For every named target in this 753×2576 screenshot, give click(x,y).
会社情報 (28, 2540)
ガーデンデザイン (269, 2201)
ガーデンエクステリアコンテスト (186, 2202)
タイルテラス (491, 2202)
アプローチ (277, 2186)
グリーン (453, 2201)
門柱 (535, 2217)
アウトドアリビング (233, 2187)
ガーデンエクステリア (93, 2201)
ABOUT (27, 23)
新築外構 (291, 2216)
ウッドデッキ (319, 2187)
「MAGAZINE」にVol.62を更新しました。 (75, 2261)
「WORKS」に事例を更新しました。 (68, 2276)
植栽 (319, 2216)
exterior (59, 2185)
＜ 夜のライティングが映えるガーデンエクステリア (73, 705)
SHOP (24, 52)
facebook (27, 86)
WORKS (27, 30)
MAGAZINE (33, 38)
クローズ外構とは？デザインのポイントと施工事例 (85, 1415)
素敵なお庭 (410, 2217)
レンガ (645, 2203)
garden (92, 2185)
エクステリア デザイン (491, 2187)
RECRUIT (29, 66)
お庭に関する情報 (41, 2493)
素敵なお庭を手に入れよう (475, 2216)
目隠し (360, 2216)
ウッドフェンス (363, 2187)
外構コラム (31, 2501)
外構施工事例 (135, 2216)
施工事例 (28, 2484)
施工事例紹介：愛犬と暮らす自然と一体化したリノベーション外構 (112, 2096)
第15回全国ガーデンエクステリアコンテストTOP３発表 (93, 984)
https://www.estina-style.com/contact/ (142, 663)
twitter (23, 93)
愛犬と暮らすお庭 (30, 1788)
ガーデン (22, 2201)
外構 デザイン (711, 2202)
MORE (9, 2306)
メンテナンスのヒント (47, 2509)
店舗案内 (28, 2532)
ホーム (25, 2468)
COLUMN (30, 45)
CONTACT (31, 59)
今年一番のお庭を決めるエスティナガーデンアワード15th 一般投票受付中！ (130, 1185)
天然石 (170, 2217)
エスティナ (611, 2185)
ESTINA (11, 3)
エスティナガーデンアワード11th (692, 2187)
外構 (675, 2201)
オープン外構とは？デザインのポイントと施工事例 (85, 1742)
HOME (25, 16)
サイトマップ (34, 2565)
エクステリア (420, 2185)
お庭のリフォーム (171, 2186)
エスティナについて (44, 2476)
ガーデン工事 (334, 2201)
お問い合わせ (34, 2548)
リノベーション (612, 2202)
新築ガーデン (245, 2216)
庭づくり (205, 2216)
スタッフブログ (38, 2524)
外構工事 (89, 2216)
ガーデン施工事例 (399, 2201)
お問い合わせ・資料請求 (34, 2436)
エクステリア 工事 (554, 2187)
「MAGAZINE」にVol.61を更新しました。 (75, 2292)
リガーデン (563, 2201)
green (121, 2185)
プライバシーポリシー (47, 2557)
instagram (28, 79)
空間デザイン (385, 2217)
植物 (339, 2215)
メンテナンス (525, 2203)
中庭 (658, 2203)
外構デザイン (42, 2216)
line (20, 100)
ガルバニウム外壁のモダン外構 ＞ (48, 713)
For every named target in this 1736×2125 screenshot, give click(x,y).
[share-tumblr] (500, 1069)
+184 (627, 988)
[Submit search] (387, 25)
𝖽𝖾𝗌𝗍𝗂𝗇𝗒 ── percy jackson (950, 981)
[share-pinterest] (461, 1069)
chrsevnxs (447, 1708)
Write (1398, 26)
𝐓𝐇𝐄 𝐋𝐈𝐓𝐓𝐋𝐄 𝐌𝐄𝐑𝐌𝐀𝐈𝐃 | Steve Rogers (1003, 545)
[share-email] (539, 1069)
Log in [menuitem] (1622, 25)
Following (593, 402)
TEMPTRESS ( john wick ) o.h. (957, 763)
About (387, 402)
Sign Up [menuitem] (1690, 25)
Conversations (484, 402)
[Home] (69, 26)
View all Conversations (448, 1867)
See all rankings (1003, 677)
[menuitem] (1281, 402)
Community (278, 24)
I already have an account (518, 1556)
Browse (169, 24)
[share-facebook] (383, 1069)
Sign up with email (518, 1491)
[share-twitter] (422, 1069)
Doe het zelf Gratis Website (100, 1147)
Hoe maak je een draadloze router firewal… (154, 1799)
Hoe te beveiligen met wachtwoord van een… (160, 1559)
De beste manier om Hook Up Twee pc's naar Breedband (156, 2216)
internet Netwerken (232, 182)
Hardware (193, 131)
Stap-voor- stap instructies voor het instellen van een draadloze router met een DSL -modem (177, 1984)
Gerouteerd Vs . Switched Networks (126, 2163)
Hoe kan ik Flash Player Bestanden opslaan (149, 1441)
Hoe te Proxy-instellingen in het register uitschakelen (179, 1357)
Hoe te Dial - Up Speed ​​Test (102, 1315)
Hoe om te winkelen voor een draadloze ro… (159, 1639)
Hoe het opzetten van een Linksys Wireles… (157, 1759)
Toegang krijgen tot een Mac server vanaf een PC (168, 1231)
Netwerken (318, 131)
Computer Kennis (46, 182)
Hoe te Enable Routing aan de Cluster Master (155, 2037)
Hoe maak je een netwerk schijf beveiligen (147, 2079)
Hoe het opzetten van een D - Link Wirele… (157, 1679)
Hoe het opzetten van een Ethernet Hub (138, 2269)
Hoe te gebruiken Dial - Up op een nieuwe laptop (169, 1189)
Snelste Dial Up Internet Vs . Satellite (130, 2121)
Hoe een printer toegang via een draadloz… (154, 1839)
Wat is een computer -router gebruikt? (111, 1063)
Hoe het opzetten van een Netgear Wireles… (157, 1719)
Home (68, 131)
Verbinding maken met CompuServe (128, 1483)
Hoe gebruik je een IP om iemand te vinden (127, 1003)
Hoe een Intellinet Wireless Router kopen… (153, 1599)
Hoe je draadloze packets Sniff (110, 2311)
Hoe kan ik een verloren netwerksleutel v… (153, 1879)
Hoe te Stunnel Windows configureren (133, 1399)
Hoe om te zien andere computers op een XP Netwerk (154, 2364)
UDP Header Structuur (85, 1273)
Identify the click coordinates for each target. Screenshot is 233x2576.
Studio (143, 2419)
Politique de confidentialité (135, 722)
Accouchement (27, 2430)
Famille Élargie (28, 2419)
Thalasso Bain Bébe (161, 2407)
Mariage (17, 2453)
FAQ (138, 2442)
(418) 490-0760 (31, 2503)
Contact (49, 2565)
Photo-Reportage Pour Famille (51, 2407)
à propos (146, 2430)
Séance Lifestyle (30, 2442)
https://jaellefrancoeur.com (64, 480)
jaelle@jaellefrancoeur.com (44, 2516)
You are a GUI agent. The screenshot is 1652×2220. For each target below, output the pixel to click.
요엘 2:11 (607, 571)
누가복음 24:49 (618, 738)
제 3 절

◇ ◇ ◇ ◇ ◇

> Your goal
Using the entries above, give back exactly the line containing "施工事例 (28, 2484)", the line containing "中庭 (658, 2203)", and every line between them, and nothing else.

> Solved problem
施工事例 (28, 2484)
施工事例紹介：愛犬と暮らす自然と一体化したリノベーション外構 (112, 2096)
第15回全国ガーデンエクステリアコンテストTOP３発表 (93, 984)
https://www.estina-style.com/contact/ (142, 663)
twitter (23, 93)
愛犬と暮らすお庭 (30, 1788)
ガーデン (22, 2201)
外構 デザイン (711, 2202)
MORE (9, 2306)
メンテナンスのヒント (47, 2509)
店舗案内 (28, 2532)
ホーム (25, 2468)
COLUMN (30, 45)
CONTACT (31, 59)
今年一番のお庭を決めるエスティナガーデンアワード15th 一般投票受付中！ (130, 1185)
天然石 (170, 2217)
エスティナ (611, 2185)
ESTINA (11, 3)
エスティナガーデンアワード11th (692, 2187)
外構 (675, 2201)
オープン外構とは？デザインのポイントと施工事例 (85, 1742)
HOME (25, 16)
サイトマップ (34, 2565)
エクステリア (420, 2185)
お庭のリフォーム (171, 2186)
エスティナについて (44, 2476)
ガーデン工事 (334, 2201)
お問い合わせ (34, 2548)
リノベーション (612, 2202)
新築ガーデン (245, 2216)
庭づくり (205, 2216)
スタッフブログ (38, 2524)
外構工事 (89, 2216)
ガーデン施工事例 (399, 2201)
お問い合わせ・資料請求 (34, 2436)
エクステリア 工事 (554, 2187)
「MAGAZINE」にVol.61を更新しました。 (75, 2292)
リガーデン (563, 2201)
green (121, 2185)
プライバシーポリシー (47, 2557)
instagram (28, 79)
空間デザイン (385, 2217)
植物 (339, 2215)
メンテナンス (525, 2203)
中庭 (658, 2203)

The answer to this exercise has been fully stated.